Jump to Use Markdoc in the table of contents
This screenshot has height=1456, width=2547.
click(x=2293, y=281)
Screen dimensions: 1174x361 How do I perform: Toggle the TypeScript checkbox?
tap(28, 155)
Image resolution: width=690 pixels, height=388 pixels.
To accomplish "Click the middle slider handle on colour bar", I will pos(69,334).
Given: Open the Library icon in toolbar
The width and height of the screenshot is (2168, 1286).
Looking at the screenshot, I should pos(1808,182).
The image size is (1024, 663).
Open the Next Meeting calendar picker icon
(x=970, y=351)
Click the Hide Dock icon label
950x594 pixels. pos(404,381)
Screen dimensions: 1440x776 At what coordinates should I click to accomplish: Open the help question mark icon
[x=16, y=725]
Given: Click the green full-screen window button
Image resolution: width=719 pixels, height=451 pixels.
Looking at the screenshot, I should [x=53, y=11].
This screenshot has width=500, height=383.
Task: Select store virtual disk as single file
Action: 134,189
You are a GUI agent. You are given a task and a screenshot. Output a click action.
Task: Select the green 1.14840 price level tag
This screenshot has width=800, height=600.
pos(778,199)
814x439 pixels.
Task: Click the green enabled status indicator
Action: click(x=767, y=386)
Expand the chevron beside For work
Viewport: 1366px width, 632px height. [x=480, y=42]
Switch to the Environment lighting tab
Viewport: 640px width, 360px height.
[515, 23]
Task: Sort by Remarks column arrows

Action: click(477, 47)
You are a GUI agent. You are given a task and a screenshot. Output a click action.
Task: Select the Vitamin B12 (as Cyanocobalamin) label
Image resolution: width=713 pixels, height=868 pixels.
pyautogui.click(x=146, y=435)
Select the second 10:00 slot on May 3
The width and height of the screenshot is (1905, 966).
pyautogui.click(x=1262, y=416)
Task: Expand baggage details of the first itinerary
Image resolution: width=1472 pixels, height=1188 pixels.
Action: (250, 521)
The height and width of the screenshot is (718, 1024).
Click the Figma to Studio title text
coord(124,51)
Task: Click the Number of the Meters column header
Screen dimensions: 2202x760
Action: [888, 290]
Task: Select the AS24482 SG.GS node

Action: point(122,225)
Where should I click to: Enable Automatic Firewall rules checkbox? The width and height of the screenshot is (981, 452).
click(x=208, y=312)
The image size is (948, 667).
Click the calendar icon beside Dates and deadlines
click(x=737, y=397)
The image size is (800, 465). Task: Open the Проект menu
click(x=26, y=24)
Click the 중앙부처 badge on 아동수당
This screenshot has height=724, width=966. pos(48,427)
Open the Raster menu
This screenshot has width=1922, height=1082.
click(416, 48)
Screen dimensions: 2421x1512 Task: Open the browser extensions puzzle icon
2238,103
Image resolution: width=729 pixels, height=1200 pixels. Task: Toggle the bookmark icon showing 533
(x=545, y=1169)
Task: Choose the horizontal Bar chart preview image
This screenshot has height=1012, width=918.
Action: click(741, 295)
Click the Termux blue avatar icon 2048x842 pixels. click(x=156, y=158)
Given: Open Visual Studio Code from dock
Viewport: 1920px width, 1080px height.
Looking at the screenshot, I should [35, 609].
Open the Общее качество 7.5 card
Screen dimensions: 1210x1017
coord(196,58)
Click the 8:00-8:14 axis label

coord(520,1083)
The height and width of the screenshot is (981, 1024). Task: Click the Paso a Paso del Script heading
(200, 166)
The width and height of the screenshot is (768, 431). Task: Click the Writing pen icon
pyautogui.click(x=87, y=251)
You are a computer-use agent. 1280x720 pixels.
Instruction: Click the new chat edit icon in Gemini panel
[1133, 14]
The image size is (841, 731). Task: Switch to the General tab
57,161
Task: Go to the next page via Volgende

• _Written instruction_
Reproduce every one of the records above word for word, keeping each line in its original order.

• _Written response_
Jump to Use Markdoc in the table of contents
This screenshot has height=1456, width=2547.
click(x=2293, y=281)
Screen dimensions: 1174x361 How do I perform: Toggle the TypeScript checkbox?
tap(28, 155)
Image resolution: width=690 pixels, height=388 pixels.
To accomplish "Click the middle slider handle on colour bar", I will pos(69,334).
Given: Open the Library icon in toolbar
The width and height of the screenshot is (2168, 1286).
Looking at the screenshot, I should pos(1808,182).
The image size is (1024, 663).
Open the Next Meeting calendar picker icon
(x=970, y=351)
Click the Hide Dock icon label
950x594 pixels. pos(404,381)
Screen dimensions: 1440x776 At what coordinates should I click to accomplish: Open the help question mark icon
[x=16, y=725]
Given: Click the green full-screen window button
Image resolution: width=719 pixels, height=451 pixels.
Looking at the screenshot, I should [x=53, y=11].
This screenshot has width=500, height=383.
Task: Select store virtual disk as single file
Action: 134,189
You are a GUI agent. You are given a task and a screenshot. Output a click action.
Task: Select the green 1.14840 price level tag
This screenshot has width=800, height=600.
pos(778,199)
814x439 pixels.
Task: Click the green enabled status indicator
Action: click(x=767, y=386)
Expand the chevron beside For work
Viewport: 1366px width, 632px height. [x=480, y=42]
Switch to the Environment lighting tab
Viewport: 640px width, 360px height.
[515, 23]
Task: Sort by Remarks column arrows

Action: click(477, 47)
You are a GUI agent. You are given a task and a screenshot. Output a click action.
Task: Select the Vitamin B12 (as Cyanocobalamin) label
Image resolution: width=713 pixels, height=868 pixels.
pyautogui.click(x=146, y=435)
Select the second 10:00 slot on May 3
The width and height of the screenshot is (1905, 966).
pyautogui.click(x=1262, y=416)
Task: Expand baggage details of the first itinerary
Image resolution: width=1472 pixels, height=1188 pixels.
Action: (250, 521)
The height and width of the screenshot is (718, 1024).
Click the Figma to Studio title text
coord(124,51)
Task: Click the Number of the Meters column header
Screen dimensions: 2202x760
Action: [888, 290]
Task: Select the AS24482 SG.GS node

Action: point(122,225)
Where should I click to: Enable Automatic Firewall rules checkbox? The width and height of the screenshot is (981, 452).
click(x=208, y=312)
The image size is (948, 667).
Click the calendar icon beside Dates and deadlines
click(x=737, y=397)
The image size is (800, 465). Task: Open the Проект menu
click(x=26, y=24)
Click the 중앙부처 badge on 아동수당
This screenshot has height=724, width=966. pos(48,427)
Open the Raster menu
This screenshot has width=1922, height=1082.
click(416, 48)
Screen dimensions: 2421x1512 Task: Open the browser extensions puzzle icon
2238,103
Image resolution: width=729 pixels, height=1200 pixels. Task: Toggle the bookmark icon showing 533
(x=545, y=1169)
Task: Choose the horizontal Bar chart preview image
This screenshot has height=1012, width=918.
Action: click(741, 295)
Click the Termux blue avatar icon 2048x842 pixels. click(x=156, y=158)
Given: Open Visual Studio Code from dock
Viewport: 1920px width, 1080px height.
Looking at the screenshot, I should [35, 609].
Open the Общее качество 7.5 card
Screen dimensions: 1210x1017
coord(196,58)
Click the 8:00-8:14 axis label

coord(520,1083)
The height and width of the screenshot is (981, 1024). Task: Click the Paso a Paso del Script heading
(200, 166)
The width and height of the screenshot is (768, 431). Task: Click the Writing pen icon
pyautogui.click(x=87, y=251)
You are a computer-use agent. 1280x720 pixels.
Instruction: Click the new chat edit icon in Gemini panel
[1133, 14]
The image size is (841, 731). Task: Switch to the General tab
57,161
Task: Go to the next page via Volgende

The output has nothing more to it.